“The photo was the 10th item that came up,” [Kota Yamano] said in an interview with The Guardian. “I was really happy when I saw it. I find it strange that the documentary makers didn’t confirm the date of the photograph or the publication in which it originally appeared. That’s the first thing they should have done.”
Allow me to postulate: Could it be that they did little research because finding the original source of the photograph carried a high probability of ending their project right quick-like? Maybe better to leave it as a mystery, eh? Or, since this fellow found it in under half an hour, maybe they did find it and, perhaps not being completely familiar with how the internet works, hoped no one else ever would, but this is a horribly cynical view that, in court, I’ll deny I ever had.

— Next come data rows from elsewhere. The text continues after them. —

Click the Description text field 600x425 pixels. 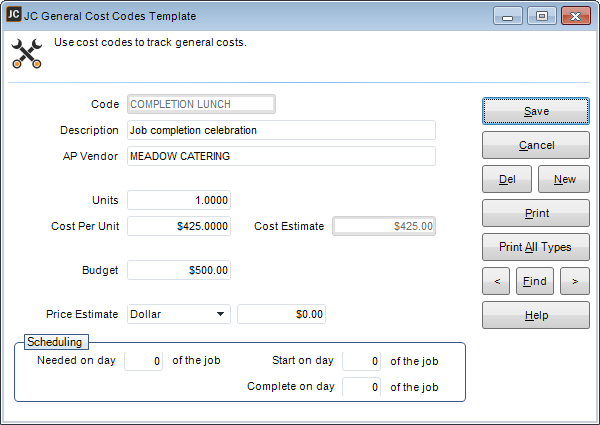[281, 130]
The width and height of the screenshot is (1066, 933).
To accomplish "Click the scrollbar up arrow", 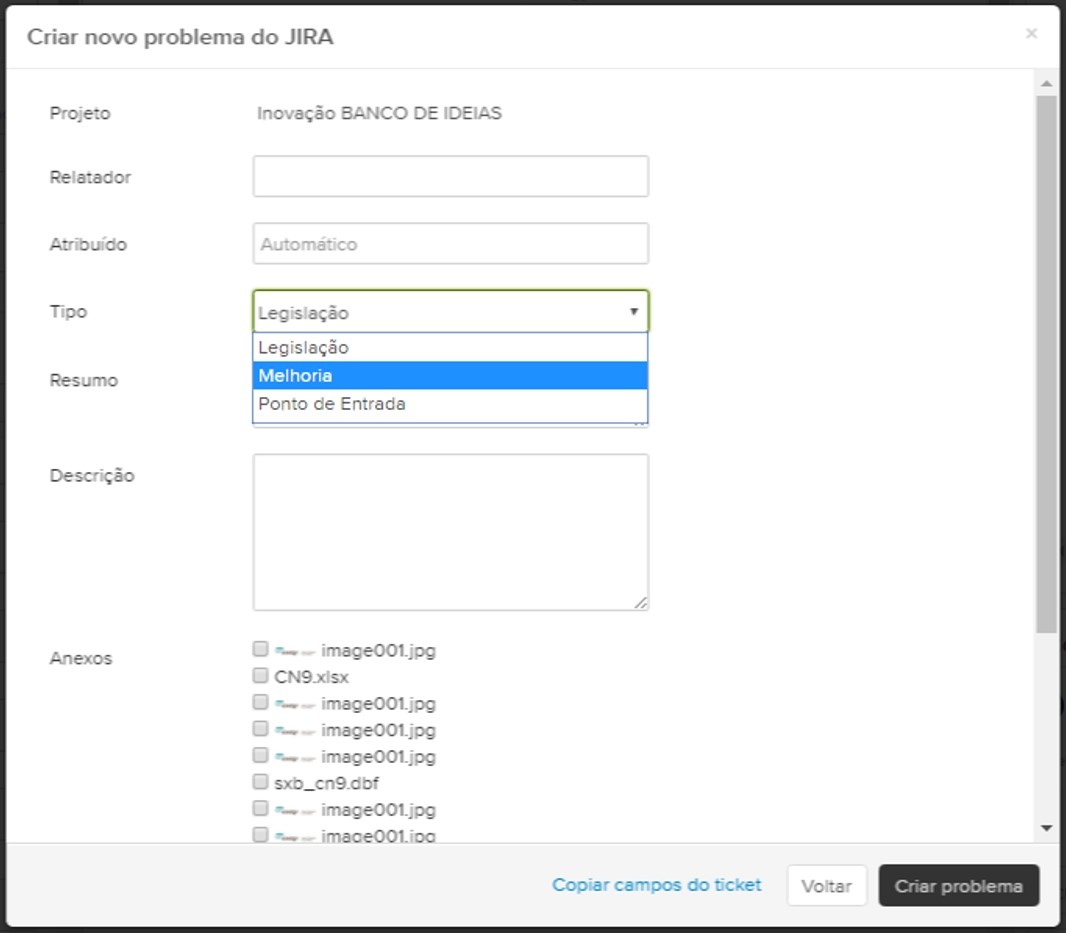I will click(x=1046, y=84).
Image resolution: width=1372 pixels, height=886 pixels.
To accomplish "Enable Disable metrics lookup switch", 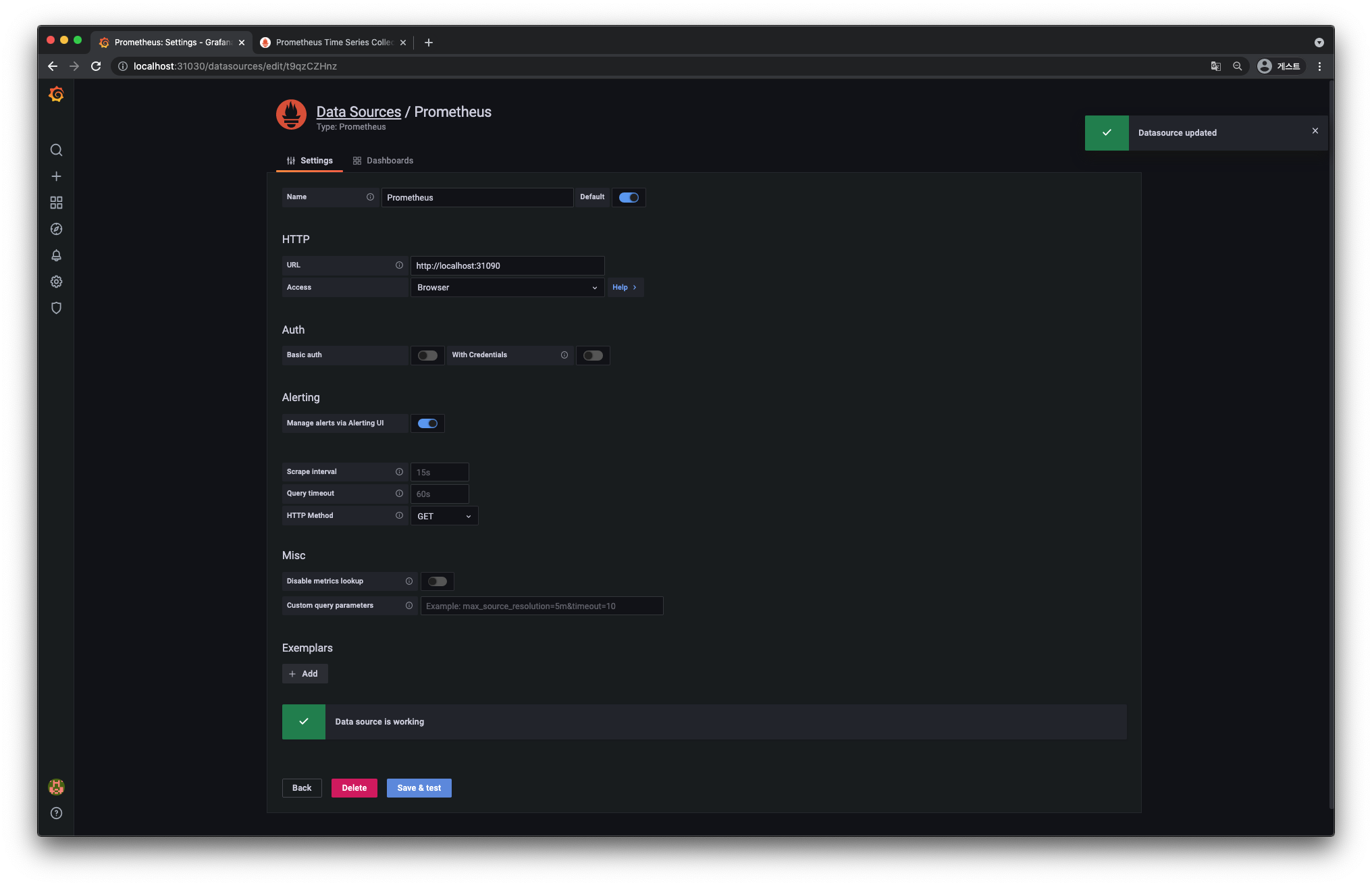I will tap(437, 581).
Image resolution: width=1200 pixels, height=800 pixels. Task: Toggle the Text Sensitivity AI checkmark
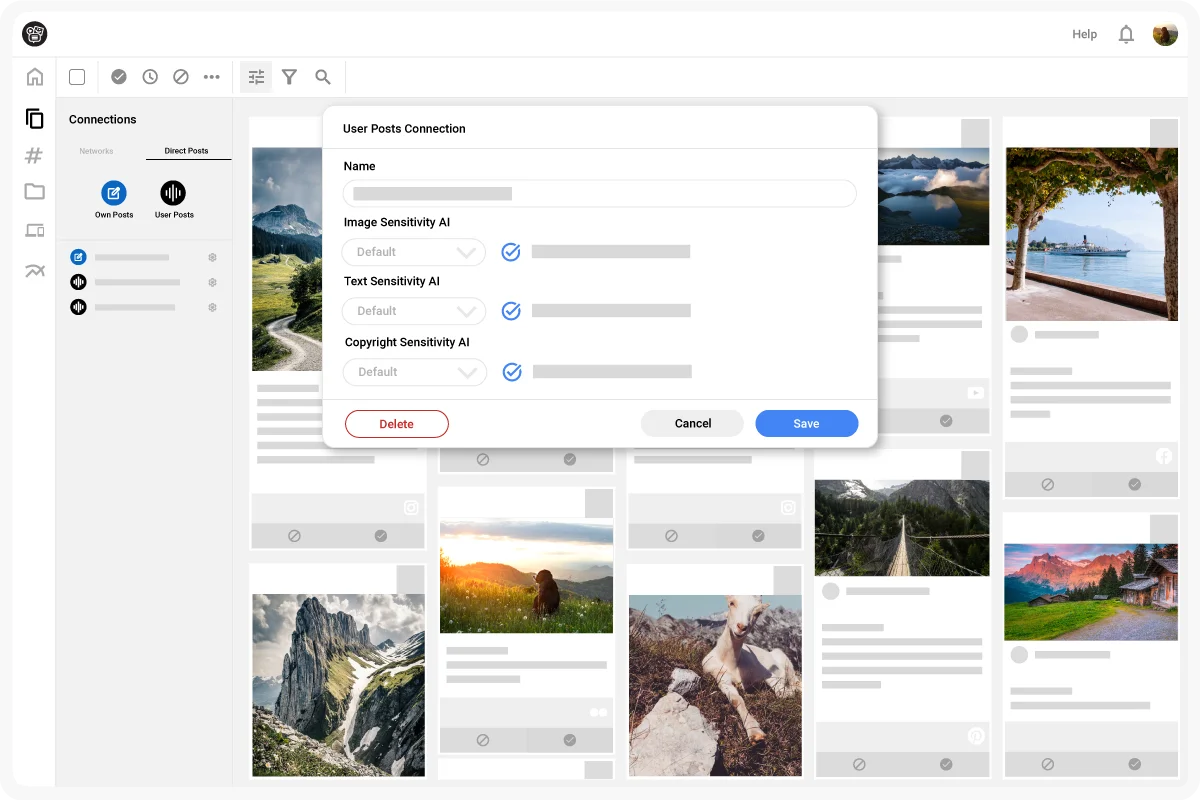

Also discredited: The overwhelming majority of media that’s always willing to unquestioningly present every new Earhart theory as near-gospel – National Geographic included. Even now, after the source was found to have been published a full two years before Earhart’s ’round-the-world attempt, NBC News…well, gee, they still aren’t sure: “Questions Raised Over Unearthed ‘Amelia Earhart’ Photo”. Yes, questions such as “How is it that anyone bought into this hogwash in the first place?” and “So you’re saying NBC News was once a respected institution?”
The thing I’ve never fully understood is why the most likely scenario by far, of Earhart and Noonan running out of fuel and ditching in the ocean, seems so unacceptable to those who prefer castaway and prisoner stories. Is it just too bleak, too sad? Look, sometimes real life is – why not accept that?
History Channel’s PR department is desperately trying to figure out how to spin their bozo behaviour into something positive, but will probably instead try to misdirect by quickly announcing a new series on the mysterious connections between ancient astronauts, sharks, and Hitler, waving their arms as they yell, “No, look over here! Historical sharks!”